◆ **DOCUMENT SECTION**:
• • • • • • •

Francis Asbury Hendry (November 19, 1833 – February 12, 1917) was a Florida cattle rancher, politician, and officer in the Confederate States Army during the American Civil War. He was known by the nickname "Berry."

Early life
Asbury was born near Thomasville, Georgia, a son of James Edward Hendry and Lydia Carlton. In 1851, his father took the family to Hillsborough County, Florida, settling on the Alafia River about twenty-two miles east of Tampa. His father then returned to Georgia to settle his affairs, and died suddenly on January 3, 1852.  Nineteen-year-old Berry, his mother, and his siblings decided to remain in Florida.

On March 25, 1852, Berry married Ardeline Ross Lanier (May 10, 1835 – September 6, 1917), a native of Bulloch County, Georgia.  Soon thereafter, they moved to Fort Meade, Florida, where they started a cattle ranch.  They marked their cattle with a crop and split in one ear and an upper square in the other.  They also branded them with a large "A", Berry's middle initial, as well as his wife's first initial.

The Hendrys lived with the garrison at Fort Meade for a time before building their first home about two miles (3 km) north on a branch of the Peace River, now known as the Berry Hendry Branch.

Military career
During the Third Seminole War, Berry served with both Capt. William B. Hooker and Capt. Leroy G. Lesley in their independent companies of mounted volunteers.  Muster rolls describe him as standing six feet and one inch in height, with grey eyes, and dark hair and complexion. Berry survived the war having seen little or no action.

In 1860, on the eve of the Civil War, Berry Hendry was a cattle rancher who became prosperous from the free labor of eight enslaved Americans he kept indentured on his ranch.  He opposed secession after the election of Abraham Lincoln, but  supported his adopted state after it passed a secession ordinance.

On February 1, 1861, before the war really began in earnest, Hendry led efforts to create Polk County, Florida, and was elected to its first Board of County Commissioners. Hendry spent the first three years of the war supplying cattle to the Confederate Commissary Department.  But, his work was made difficult by a Federal garrison that occupied old Fort Meade as well as Fort Myers.  So, in 1863, he organized his own cavalry company to keep protect cattle intended for the Confederate army. He was given the rank of captain and attached to Colonel C. J. Munnerlyn's Cow Cavalry.

Political career and later life
On October 27, 1857, he was elected to a two-year term on the Hillsborough County Commission.

• • • • • • •

◆ **DATA EXTRACT**:

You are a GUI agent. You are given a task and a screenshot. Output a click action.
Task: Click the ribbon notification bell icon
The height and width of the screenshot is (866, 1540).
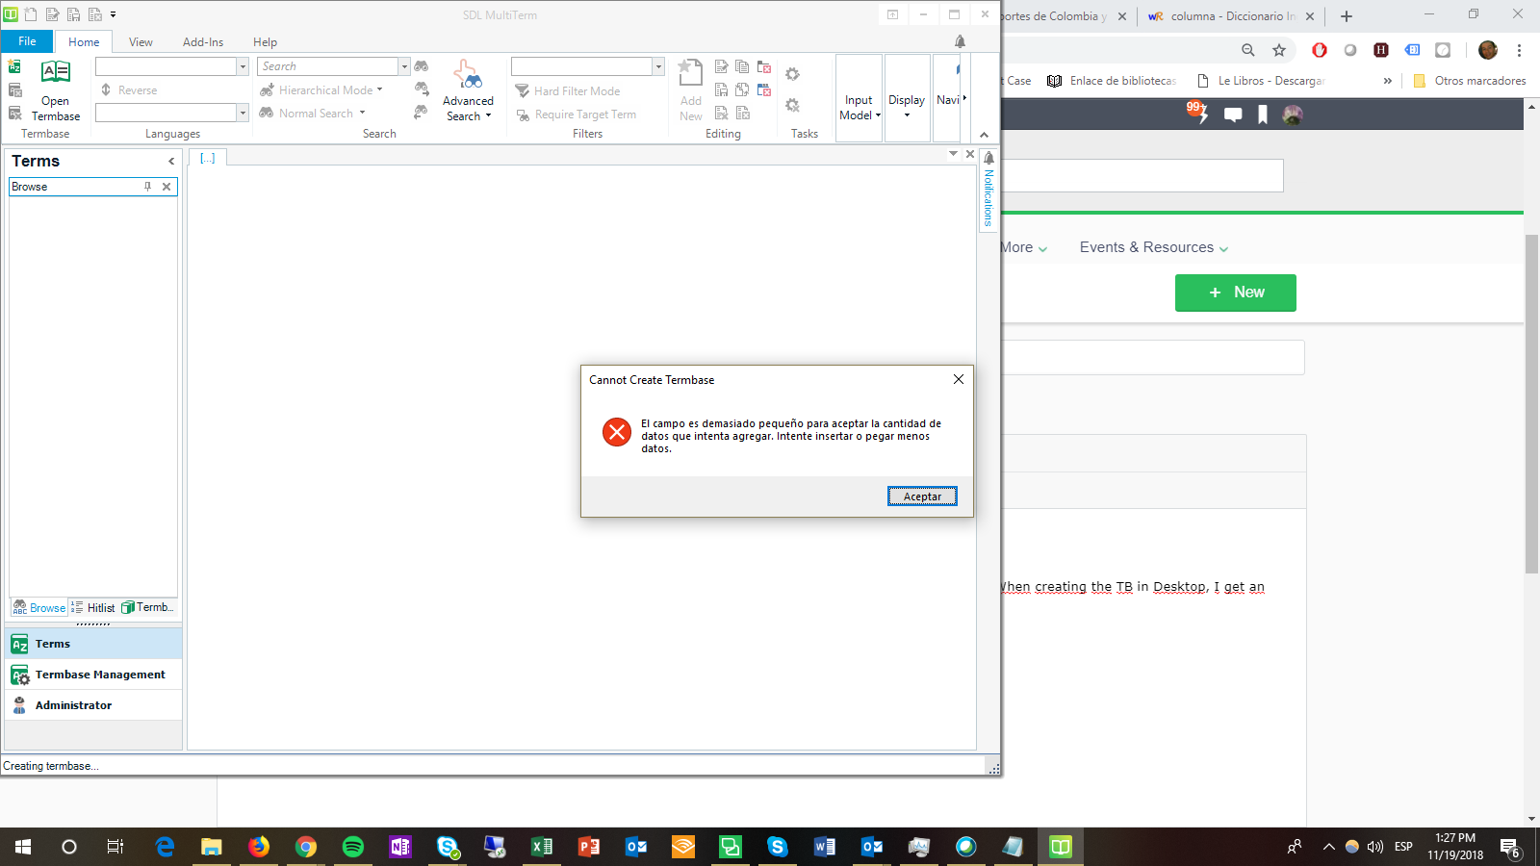click(x=960, y=41)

• • • • • • •

◆ **WHAT TO DO**: Rename "cattle" to "livestock" throughout the Hendry biography from "In 1860, on" up to and including "Munnerlyn's Cow Cavalry.", and give that passage again. The listing is separate material and has no connection to the Hendry biography.

◆ **ANSWER TO THE PROBLEM**:
In 1860, on the eve of the Civil War, Berry Hendry was a livestock rancher who became prosperous from the free labor of eight enslaved Americans he kept indentured on his ranch.  He opposed secession after the election of Abraham Lincoln, but  supported his adopted state after it passed a secession ordinance.

On February 1, 1861, before the war really began in earnest, Hendry led efforts to create Polk County, Florida, and was elected to its first Board of County Commissioners. Hendry spent the first three years of the war supplying livestock to the Confederate Commissary Department.  But, his work was made difficult by a Federal garrison that occupied old Fort Meade as well as Fort Myers.  So, in 1863, he organized his own cavalry company to keep protect livestock intended for the Confederate army. He was given the rank of captain and attached to Colonel C. J. Munnerlyn's Cow Cavalry.